Thursday, January 21, 2010

My Greatest Fear (this week)


The book: Still Alice by Lisa Genova. A novel about early-onset Alzheimer's.

The back story: Last Saturday, I left the lights on in the CRV and it was dead when I got out of the grocery store. I had left my cell phone on top of the piano. At 9:00 AM, I felt fragile, tired, foggy. Because of store policy about liability, and my own fragile timidity, and the very strange circumstance of not knowing a single person in the store, I used the store phone to call roadside assistance ($3/ month well-spent). I had to wait an hour, and bought a book to pass the time. What attracted me to this novel? The subject: I teach about aging. I read and wept the rest of the weekend.

At my age, there are three, maybe four, reasons to lose a thought: age, multi-tasking, menopause, and, of course, Alzheimer's. The book -- with a rich resource file in the back pages -- makes it clear that only one of three genetic mutations may result in early-onset Alzheimer's. Since I have no blood relatives with Alzheimer's, statistically I am very unlikely to get the disease until I am really old. Comforting!

Yet, I wonder.... I am fascinated by aging, and determined to age gracefully and inspirationally! But there was that mis-spent youth.... How many times do I forgive myself for forgetting something? How frightened should I be when I spend a few moments not sure what day it is or to what school I should be driving? There is a sense -- today anyway, as I prepare for the first class of one, and the start of two next week -- that there is just simply no room in my brain for any other thoughts. I work. I keep the house standing. I eat and rest and take my vitamins. I take the dog out and generally have a few thoughts while outside about spring garden plans. But, the blog is put-off; re-organizing the bathroom is delayed; the ironing basket fills; a date with my husband just doesn't fit in the calendar. Friends? I have to make dates and mentally categorize them with "work" so I can find no reason to cancel a walk or a cuppa meeting. Is everyone's life like this?
The picture: my babies. They are all grown-up now: beautiful, successful, happy. I have to look at pictures to remind myself of what they looked like! That oldest child look of disdain, the lovely halo of hair that morphed into a Hawk, and the bald round girl who looks now like a California babe. The years fly by! Family dynamics change. I'll keep the pictures handy to look at, and crane my neck around the corner a new day -- and save some brain room for new memories.

Monday, January 11, 2010

Vacation: Be Gone!!!

It has been long enough. I am rested. I am fat. I am eager to begin new adventures in the new year! Today is the first day of the next several months of Scramble To Get Things Done: there's a lecture for tomorrow, a copy-center list for Thursday, a training.... and the ironing, the freezer repair guy, and walking the dog. I rather like Monday mornings!

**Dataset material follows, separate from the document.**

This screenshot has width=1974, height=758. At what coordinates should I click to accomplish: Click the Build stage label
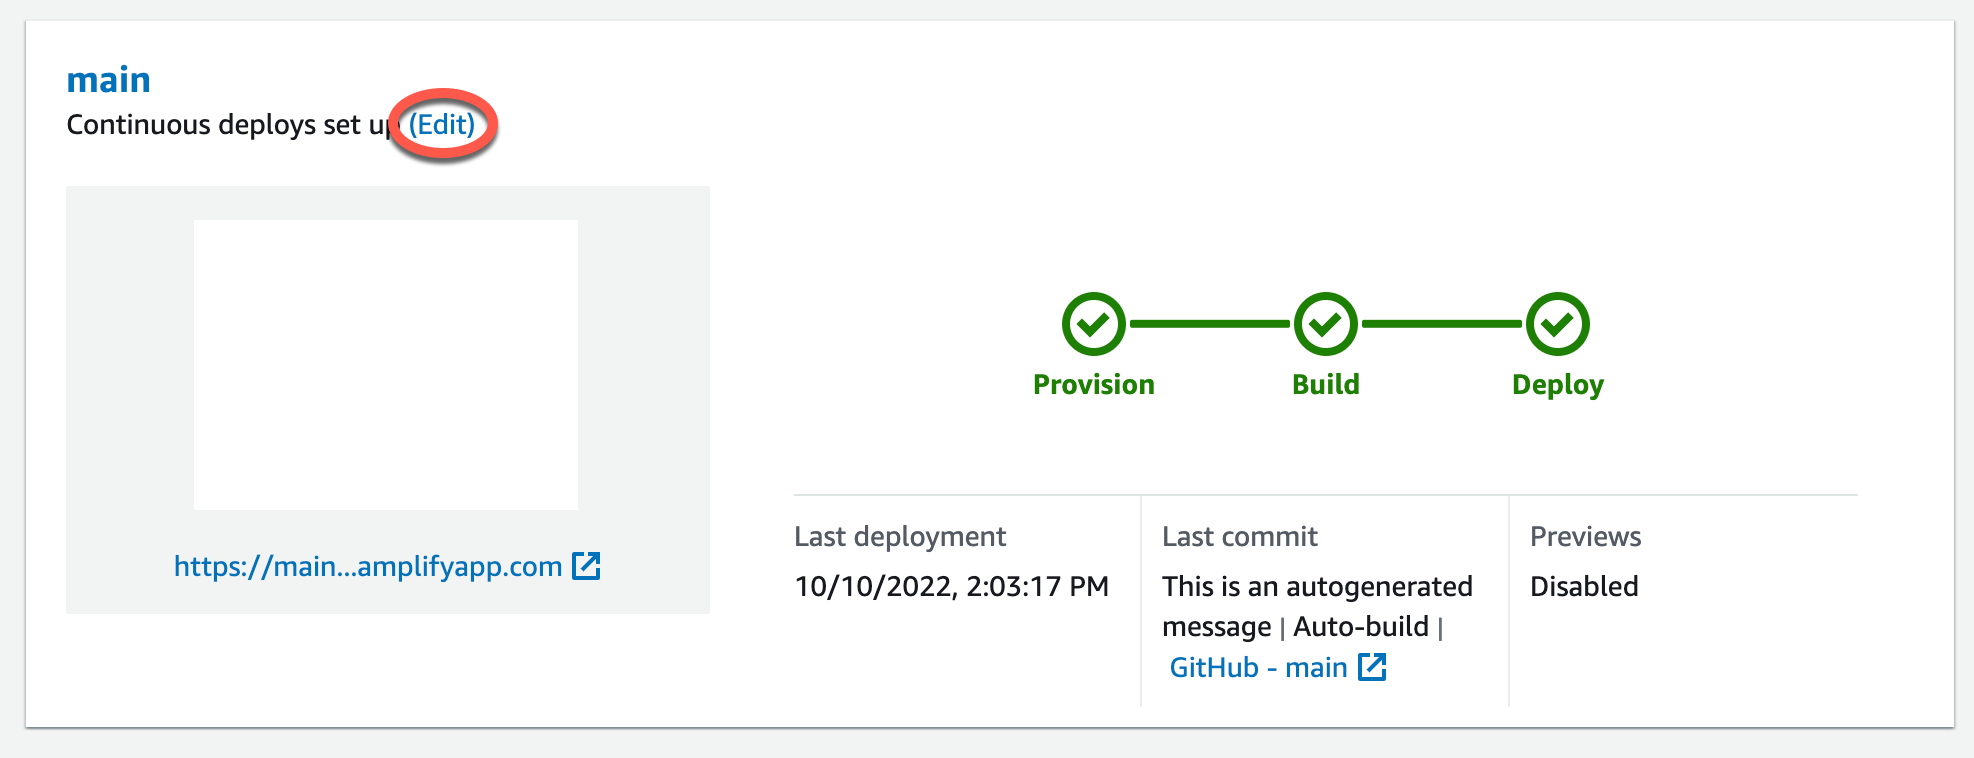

Yesterday, I woke up thinking about that old job I was fired from. Depressing. Like a nightmare morphed into a daymare. As if I needed new reasons to beat down my burgeoning self-esteem. I still don't know why I got sacked -- the promised letter has not arrived -- and the silence from people I "knew" for three years is deafening. I'm sure that there are lies being told about me.... So early on a Sunday morning I stay there in bed, tortured, in despair. Oh, to see the truth!!! Is it possible I forgot something important, and forgot it so well that I still haven't remembered? Alzheimer's?!?!?! Is it possible that I was fooled by the social smiles of so many, and I was fired by a collective desire? I know that I'd be happiest to be emotionally done with it!! How long will that take? What would that take, I wonder? I imagine a contigent of apologists at my door and my queenly disdain in the face of their pleading with me to return. I got up. Coffee is needed. I can be sensible after coffee.

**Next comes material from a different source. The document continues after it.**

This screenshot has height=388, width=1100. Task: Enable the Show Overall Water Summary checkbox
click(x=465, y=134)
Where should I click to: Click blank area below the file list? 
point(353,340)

I've gone a week plus a day without a cigarette. When I start craving one, and the little Beast in my Brain starts the "yes, you can have one" muttering, I run up and down the stairs with an armful of wood for the fireplace.... puff! puff! (thank god, no wheezing!) puff! puff! QUIT! :)

Vacation included family time. I'll muse on that later, after I get the first thing done on my Do-List for Monday -------------- it's already almost 9:00 AM and I've been working for two hours with no crossing-off on the list!